The Kremikovtsi Monastery of Saint George (Кремиковски манастир „Свети Георги“, Kremikovski manastir „Sveti Georgi“) is a Bulgarian Orthodox monastery near Kremikovtsi to the northeast of the Bulgarian capital Sofia. Founded during the Second Bulgarian Empire (12th–14th century) and re-established in 1493 by a local Bulgarian noble, the monastery includes two churches. Of these, the older medieval church is notable for its highly regarded 15th-century frescoes.

==History==
The Kremikovtsi Monastery lies on a hill 4 km from the former village of Kremikovtsi, now an outlying neighbourhood of Sofia. Kremikovtsi is located just northeast of Sofia, at the foot of the Balkan Mountains. The monastery was founded during the Second Bulgarian Empire, perhaps in the mid-14th century on the order of Tsar Ivan Alexander (r. 1331–1371). With the Ottoman conquest of the Balkans in the end of the 14th century, the Kremikovtsi Monastery was destroyed in 1398.

The monastery was re-established in 1493 by the Bulgarian boyar Radivoy from Sofia and the metropolitan bishop of Sofia at the time, Kalevit. Radivoy's act constitutes direct evidence that the medieval Bulgarian aristocracy was retained to some extent during the early years of Ottoman rule. The monastery church was rebuilt from crushed stone as a single-nave church without a dome. Radivoy dedicated the church to his two perished children, Teodor and Dragana. Shortly after the church's reconstruction, its narthex was destroyed by an earthquake and rebuilt in 1503. The church suffered further damage (particularly to its south wall) during earthquakes which impacted the region of Sofia in the 16th and 17th century, and was repaired in 1611. An exonarthex was added in the 18th century.

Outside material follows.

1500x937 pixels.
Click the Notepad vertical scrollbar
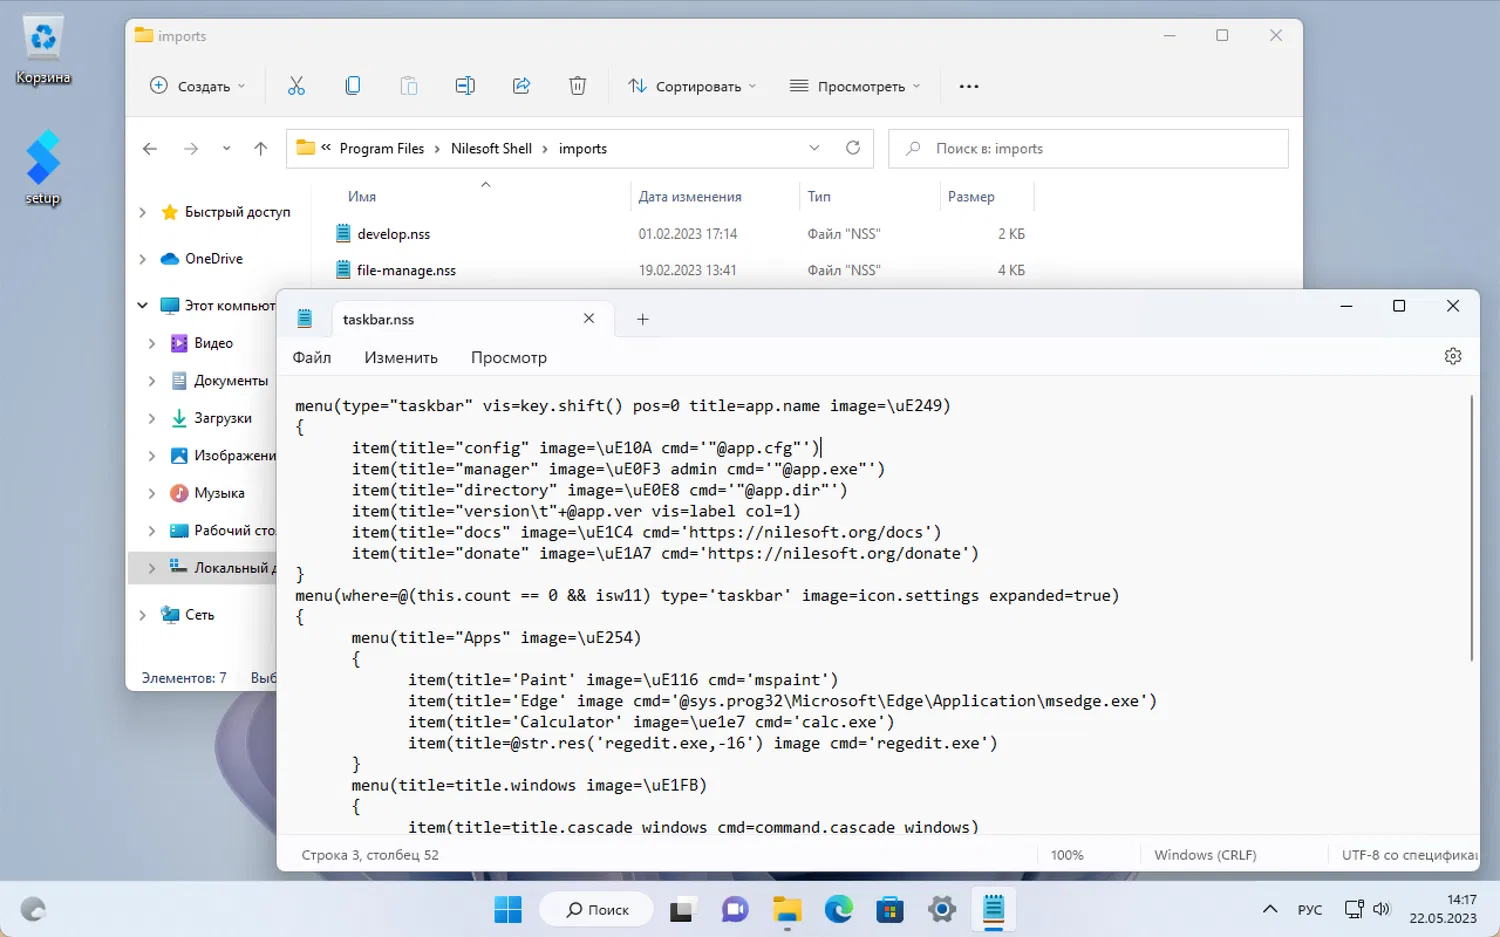tap(1471, 528)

Inside the monastery courtyard next to the small original church lies a new and bigger one, dedicated to the Intercession of the Mother of God. Along with other new facilities, it was constructed in 1901–1902 to serve the monastery's new inhabitants, 20 nuns from Vardar Macedonia who had arrived in 1879.

==Art and culture==
The old church features frescoes from several periods on its interior walls. The first layer of mural art was ordered by Radivoy and includes a donor's (ktetor's) portrait of Radivoy and his family presenting a model of church together with Kalevit. The frescoes from this period, which are mostly to be found in the east side of the narthex, are regarded among the most precious Bulgarian art from the 15th century. They have been described as accurate and convincing in their portrayal and as having a warm palette. Additional frescoes were done during the 17th and 18th centuries. A mural painting of a seated Saint George resting his feet on a dragon decorates the church's main section. Another image of the same saint (though on horseback) was painted on a niche on the south wall. The main feature of the altar space is a painting of the Theotokos (Mother of God).

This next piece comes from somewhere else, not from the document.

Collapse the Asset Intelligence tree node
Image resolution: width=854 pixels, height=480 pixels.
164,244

Besides the original frescoes, another remnant from the monastery's re-establishment is a silver reliquary commissioned by Radivoy in 1493 and later used to house the relics of Saint George the New of Sofia. The reliquary was stolen in 1990, though it was recovered and returned to the monastery ten years later, in 2000. The Kremikovtsi Monastery's set of icons ranges in age from the 15th to the 19th century and includes an image of Saint George from 1667 and an image of Christ Pantocrator very similar in style to a fresco from 1493, which may link it to the same author.

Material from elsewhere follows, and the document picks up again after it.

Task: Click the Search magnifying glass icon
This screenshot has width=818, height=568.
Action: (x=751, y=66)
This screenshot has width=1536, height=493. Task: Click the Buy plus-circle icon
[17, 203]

In the 15th century, the Kremikovtsi Monastery was a centre of Bulgarian education and culture. At the time, the monastery housed two schools for laymen and one for clergy. An illustrated Bulgarian manuscript produced in 1497 for Peyu and Petko, two citizens of Sofia, the Kremikovtsi Gospel provides evidence as to the existence of a calligraphic tradition at the monastery.